In his "Meditations on First Philosophy", Descartes establishes a system of systematic doubt (Descartes' "Method of Doubt") which he uses to find that he can doubt everything. Everything, that is, except his own existence, as summed up by the famous expression, "cogito ergo sum" - "I think, therefore I am"1. Descartes then goes on to prove, by two methods (both cosmological and ontological) that God exists. He also demonstrates that God is incapable of causing deception.

In Descartes' sixth meditation (his last meditation), he needs to remove the spectre of the universal and systematic doubt that is still overshadowing him. Part of this is to remove the doubt he has had over the existence of corporeal things. His proof of the existence of corporeal things can be broken down into a ten-step argument:

1) There are differences between understanding, imagination, and sensory perceptions. (This implies that when I perceive something, I am not imagining it, and I can understand it).

2) Sensory perceptions are passively received (in other words, we cannot decide if we want to see or hear something if it happens to enter our eye or ear).

3) God necessarily exists and is no deceiver (this is demonstrated meditations three and five).

4) The Causal Adequacy Principle states that something cannot come from nothing, and the effect must have as much "reality"2 as the cause. This applies to ideas as well as anything else.

5) Sensory perceptions must have a cause other than me (from 2).

6) Perhaps the cause of sensory perceptions is another substance (plus 4).

7) This cause must therefore be either a corporeal substance, or God.

8) This cause cannot be God (from 3). As God is no deceiver, it would be a contradiction for Him to make me believe that I am sensing a corporeal substance when there is in fact no such substance.

9) If I sense a corporeal substance, then the cause of that perception must be the corporeal substance in question.

10) Therefore corporeal things exist.

With this argument, Descartes removes himself from his scepticism over corporeal things.

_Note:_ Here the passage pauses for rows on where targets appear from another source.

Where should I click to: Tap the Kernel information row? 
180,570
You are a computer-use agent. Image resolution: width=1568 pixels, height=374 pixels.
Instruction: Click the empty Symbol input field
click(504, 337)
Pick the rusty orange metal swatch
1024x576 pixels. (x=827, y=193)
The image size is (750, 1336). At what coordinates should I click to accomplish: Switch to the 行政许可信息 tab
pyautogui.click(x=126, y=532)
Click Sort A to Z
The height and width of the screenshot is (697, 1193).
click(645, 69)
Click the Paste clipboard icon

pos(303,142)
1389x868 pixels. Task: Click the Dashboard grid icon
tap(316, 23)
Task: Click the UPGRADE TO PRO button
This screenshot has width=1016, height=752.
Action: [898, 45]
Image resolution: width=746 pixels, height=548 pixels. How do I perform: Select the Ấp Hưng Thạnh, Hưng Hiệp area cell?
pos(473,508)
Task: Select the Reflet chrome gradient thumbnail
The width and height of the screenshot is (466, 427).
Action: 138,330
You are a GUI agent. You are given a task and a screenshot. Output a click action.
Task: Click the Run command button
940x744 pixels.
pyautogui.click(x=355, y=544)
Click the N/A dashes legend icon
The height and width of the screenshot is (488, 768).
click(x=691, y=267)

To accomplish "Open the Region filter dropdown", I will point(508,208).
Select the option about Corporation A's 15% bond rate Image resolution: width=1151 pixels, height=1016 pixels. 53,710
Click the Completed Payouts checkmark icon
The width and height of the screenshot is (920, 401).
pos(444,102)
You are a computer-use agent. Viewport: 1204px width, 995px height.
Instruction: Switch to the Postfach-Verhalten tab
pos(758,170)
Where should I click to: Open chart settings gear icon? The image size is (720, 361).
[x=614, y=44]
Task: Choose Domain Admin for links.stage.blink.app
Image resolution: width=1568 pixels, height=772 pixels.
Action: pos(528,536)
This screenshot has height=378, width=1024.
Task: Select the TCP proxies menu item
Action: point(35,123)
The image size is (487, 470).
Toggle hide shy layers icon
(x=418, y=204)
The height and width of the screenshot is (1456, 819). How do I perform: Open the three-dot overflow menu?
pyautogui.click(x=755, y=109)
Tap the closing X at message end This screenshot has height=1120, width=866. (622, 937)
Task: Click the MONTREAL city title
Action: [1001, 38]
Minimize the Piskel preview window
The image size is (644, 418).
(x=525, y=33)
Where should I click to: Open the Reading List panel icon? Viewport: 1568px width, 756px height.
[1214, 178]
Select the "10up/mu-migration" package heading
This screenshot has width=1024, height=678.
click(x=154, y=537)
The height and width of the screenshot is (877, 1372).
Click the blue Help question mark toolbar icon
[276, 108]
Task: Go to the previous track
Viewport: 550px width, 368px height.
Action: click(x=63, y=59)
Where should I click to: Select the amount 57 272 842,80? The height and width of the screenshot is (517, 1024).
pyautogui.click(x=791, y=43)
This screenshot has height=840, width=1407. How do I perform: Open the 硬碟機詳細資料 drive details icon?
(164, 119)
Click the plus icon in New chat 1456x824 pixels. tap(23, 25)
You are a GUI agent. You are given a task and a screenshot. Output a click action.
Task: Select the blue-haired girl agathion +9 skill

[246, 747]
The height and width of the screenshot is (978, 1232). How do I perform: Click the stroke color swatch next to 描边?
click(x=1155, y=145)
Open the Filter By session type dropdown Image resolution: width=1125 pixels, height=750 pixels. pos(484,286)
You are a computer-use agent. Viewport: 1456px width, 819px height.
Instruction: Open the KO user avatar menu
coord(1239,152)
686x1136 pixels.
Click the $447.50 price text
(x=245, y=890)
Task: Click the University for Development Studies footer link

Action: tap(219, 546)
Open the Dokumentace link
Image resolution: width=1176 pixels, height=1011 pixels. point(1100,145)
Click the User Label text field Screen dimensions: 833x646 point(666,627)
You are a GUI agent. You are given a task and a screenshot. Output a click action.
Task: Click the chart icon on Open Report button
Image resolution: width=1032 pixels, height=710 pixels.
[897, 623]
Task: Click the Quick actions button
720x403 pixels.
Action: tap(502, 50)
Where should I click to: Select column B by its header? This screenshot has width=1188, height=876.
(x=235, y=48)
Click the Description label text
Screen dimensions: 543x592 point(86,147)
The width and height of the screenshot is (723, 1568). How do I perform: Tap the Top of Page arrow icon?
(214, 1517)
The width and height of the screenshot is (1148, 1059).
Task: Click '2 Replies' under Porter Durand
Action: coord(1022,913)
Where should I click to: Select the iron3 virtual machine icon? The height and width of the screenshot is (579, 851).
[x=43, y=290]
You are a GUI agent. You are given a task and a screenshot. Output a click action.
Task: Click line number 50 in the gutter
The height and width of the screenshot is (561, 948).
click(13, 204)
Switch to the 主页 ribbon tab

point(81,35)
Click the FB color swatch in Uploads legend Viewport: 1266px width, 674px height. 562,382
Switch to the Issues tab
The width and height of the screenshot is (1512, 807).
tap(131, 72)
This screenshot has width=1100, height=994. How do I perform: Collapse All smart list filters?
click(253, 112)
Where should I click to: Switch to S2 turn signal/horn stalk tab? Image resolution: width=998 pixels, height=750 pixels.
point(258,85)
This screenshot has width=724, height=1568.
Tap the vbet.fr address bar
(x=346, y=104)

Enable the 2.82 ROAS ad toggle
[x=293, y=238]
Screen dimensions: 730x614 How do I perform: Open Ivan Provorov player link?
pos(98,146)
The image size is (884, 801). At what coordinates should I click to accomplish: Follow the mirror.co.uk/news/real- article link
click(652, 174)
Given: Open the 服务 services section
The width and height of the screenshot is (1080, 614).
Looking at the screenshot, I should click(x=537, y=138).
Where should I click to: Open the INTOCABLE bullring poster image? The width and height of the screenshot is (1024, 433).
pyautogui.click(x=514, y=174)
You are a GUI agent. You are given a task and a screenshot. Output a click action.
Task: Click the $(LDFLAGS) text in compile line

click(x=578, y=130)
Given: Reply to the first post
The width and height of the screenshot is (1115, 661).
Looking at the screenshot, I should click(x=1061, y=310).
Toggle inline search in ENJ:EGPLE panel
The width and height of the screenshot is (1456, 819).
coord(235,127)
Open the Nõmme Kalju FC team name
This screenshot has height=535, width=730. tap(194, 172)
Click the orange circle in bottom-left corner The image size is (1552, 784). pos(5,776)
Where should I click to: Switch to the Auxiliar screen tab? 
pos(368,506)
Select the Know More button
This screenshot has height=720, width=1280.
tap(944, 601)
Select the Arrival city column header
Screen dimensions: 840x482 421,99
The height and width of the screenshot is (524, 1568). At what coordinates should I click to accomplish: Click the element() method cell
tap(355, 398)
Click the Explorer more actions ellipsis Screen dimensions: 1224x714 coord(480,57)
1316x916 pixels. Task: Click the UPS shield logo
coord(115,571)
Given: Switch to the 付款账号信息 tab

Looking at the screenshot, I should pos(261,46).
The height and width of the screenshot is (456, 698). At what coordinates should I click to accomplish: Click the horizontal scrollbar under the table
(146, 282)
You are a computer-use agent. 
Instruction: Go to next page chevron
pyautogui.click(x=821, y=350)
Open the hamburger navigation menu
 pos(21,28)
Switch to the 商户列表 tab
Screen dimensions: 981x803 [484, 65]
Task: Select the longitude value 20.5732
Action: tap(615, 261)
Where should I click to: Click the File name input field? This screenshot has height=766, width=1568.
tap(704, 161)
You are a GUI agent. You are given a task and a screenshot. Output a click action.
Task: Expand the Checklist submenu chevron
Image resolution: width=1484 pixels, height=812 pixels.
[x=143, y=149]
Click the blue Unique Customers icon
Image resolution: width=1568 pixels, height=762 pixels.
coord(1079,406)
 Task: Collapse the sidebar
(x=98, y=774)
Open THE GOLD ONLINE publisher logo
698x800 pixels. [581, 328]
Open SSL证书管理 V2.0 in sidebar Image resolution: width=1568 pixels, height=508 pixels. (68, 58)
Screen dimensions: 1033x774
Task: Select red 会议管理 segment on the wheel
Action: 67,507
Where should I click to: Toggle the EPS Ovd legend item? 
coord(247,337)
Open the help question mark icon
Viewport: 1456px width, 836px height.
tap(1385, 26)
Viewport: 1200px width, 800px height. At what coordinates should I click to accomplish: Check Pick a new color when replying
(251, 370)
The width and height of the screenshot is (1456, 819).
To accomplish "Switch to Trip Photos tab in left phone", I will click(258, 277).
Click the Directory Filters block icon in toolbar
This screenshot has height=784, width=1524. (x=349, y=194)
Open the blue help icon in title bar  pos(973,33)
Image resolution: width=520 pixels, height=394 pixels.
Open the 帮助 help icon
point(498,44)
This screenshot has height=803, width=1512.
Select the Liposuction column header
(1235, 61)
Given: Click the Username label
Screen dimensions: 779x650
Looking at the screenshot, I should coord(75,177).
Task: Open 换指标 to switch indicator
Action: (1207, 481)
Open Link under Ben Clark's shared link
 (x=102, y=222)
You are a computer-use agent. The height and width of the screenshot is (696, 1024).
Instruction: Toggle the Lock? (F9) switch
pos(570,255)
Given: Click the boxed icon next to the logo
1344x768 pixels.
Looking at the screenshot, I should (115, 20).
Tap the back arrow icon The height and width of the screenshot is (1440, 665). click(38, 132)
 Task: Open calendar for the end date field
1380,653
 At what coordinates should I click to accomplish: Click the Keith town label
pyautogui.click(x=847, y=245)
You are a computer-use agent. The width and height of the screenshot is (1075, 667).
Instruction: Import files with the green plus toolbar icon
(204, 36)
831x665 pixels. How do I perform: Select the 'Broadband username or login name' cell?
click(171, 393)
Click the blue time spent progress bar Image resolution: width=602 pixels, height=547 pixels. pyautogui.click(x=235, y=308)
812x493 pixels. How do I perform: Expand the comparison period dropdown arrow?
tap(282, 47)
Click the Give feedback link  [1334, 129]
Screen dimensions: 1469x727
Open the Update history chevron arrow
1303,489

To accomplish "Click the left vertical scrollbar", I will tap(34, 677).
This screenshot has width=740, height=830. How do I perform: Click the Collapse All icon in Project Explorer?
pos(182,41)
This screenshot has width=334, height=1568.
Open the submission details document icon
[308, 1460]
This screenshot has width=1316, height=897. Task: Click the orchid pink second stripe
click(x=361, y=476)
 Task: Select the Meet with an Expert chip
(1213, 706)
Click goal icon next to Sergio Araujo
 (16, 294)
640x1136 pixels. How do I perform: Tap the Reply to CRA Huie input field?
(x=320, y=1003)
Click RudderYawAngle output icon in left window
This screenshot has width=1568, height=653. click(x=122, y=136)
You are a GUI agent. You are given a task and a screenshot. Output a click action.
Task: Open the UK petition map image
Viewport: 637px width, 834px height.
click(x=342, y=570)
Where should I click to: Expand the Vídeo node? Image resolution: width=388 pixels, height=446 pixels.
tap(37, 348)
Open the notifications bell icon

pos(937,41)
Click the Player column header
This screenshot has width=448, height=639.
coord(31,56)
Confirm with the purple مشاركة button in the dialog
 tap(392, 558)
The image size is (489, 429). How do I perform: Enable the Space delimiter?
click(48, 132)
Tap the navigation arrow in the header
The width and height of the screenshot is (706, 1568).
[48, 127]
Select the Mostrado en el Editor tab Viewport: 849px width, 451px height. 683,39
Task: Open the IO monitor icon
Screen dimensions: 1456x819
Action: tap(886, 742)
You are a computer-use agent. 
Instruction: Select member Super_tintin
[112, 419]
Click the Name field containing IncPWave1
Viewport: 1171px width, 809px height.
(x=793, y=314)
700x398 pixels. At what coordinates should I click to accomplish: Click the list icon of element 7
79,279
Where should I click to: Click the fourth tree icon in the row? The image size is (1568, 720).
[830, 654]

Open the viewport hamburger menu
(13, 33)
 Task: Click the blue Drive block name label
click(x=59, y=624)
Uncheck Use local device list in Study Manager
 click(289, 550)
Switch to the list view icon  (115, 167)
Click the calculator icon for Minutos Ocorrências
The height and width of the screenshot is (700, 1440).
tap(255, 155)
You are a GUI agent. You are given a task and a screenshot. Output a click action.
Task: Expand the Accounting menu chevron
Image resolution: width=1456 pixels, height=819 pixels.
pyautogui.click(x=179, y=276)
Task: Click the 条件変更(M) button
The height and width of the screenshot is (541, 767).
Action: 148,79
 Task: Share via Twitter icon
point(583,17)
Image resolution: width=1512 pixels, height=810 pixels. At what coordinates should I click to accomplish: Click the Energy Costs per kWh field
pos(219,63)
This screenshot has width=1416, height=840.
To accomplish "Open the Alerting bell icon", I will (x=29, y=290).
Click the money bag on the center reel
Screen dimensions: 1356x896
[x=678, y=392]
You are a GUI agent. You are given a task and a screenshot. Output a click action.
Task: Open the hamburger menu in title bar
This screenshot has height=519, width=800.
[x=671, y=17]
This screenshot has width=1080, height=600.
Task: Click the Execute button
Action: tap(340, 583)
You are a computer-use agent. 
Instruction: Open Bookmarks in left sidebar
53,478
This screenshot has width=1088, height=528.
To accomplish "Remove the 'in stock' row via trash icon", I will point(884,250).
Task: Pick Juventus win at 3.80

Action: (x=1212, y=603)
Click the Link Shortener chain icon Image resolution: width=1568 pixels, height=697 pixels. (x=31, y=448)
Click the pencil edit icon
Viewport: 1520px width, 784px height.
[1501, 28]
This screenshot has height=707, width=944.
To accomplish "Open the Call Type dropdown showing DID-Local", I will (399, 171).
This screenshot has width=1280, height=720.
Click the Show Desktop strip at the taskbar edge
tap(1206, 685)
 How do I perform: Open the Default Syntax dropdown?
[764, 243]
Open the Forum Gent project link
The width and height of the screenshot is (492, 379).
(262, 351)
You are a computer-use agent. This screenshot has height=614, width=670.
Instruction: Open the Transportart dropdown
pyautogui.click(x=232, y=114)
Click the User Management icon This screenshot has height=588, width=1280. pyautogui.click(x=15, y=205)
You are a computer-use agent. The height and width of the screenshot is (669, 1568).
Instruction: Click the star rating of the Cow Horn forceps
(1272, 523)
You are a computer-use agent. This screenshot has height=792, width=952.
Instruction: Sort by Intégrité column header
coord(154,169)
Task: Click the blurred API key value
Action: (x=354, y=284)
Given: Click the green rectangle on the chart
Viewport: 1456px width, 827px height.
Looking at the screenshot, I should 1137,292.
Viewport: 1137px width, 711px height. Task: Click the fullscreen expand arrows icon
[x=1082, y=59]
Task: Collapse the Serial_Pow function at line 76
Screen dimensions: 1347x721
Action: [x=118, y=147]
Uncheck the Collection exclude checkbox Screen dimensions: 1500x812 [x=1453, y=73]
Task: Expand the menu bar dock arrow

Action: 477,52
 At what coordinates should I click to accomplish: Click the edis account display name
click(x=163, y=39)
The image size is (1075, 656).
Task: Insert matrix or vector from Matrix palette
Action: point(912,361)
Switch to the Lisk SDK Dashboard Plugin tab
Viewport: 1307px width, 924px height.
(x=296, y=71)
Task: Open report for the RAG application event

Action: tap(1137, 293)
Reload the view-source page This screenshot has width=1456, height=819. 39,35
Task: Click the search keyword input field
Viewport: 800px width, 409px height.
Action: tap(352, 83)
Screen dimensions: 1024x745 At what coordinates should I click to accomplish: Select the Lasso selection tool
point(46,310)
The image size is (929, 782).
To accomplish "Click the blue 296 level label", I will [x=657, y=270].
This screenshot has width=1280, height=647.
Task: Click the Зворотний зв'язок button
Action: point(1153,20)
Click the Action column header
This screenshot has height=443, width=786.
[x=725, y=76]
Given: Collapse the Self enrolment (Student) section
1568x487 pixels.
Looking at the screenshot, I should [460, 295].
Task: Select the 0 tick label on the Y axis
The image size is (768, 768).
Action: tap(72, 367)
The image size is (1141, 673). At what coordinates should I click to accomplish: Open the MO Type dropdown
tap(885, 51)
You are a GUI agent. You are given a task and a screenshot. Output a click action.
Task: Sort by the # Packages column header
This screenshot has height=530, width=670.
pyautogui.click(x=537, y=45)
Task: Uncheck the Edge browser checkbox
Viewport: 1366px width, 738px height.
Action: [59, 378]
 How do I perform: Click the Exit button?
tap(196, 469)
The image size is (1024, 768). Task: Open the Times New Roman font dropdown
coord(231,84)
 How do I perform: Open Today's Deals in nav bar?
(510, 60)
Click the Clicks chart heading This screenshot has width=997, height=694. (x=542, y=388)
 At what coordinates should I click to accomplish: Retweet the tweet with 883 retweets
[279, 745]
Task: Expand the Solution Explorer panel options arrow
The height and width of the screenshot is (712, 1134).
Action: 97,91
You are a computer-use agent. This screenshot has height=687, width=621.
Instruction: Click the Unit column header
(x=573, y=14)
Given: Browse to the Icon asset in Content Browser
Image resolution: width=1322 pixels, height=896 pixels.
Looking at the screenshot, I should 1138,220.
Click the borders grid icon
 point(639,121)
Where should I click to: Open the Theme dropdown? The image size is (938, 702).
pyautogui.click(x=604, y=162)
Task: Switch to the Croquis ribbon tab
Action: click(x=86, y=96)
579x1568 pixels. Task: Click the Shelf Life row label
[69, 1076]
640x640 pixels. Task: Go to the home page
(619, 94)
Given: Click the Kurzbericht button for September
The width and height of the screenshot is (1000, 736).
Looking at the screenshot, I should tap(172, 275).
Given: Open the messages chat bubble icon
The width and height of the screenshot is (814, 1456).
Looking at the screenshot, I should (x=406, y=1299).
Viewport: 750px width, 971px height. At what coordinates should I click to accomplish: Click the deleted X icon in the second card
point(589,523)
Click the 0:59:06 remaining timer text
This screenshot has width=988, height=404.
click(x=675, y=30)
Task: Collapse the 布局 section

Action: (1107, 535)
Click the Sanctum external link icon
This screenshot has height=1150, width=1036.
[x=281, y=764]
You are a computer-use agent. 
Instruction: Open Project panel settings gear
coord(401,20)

This argument is pretty neat and tidy, and follows logically. So long as Descartes' premises are true, we must accept his conclusion about the existence of the corporeal world. However, much ink has been spilt by philosophers over the past 300 or so years over whether Descartes' premises are true. The cogito argument ("cogito ergo sum") has been widely accepted, but both of Descartes' proofs of the existence of God have received great criticism. If they are false, then we cannot accept the above argument. However, as it stands, the argument works quite nicely I think. It seems to be logically valid at least.


1 - In the Meditations, Descartes actually says; "cogito sum" - "I think, I am". There is no "therefore", since this argument is not syllogistic. It is all one single inference.

2 - To Descartes, the idea of "reality" is tied in with a hierarchy of independence of existence. That which is lower down in this hierarchy depends on its existence, and has less than, or equal, reality than that which is higher up in the hierarchy. Ultimately, at the top of this hierarchy is God.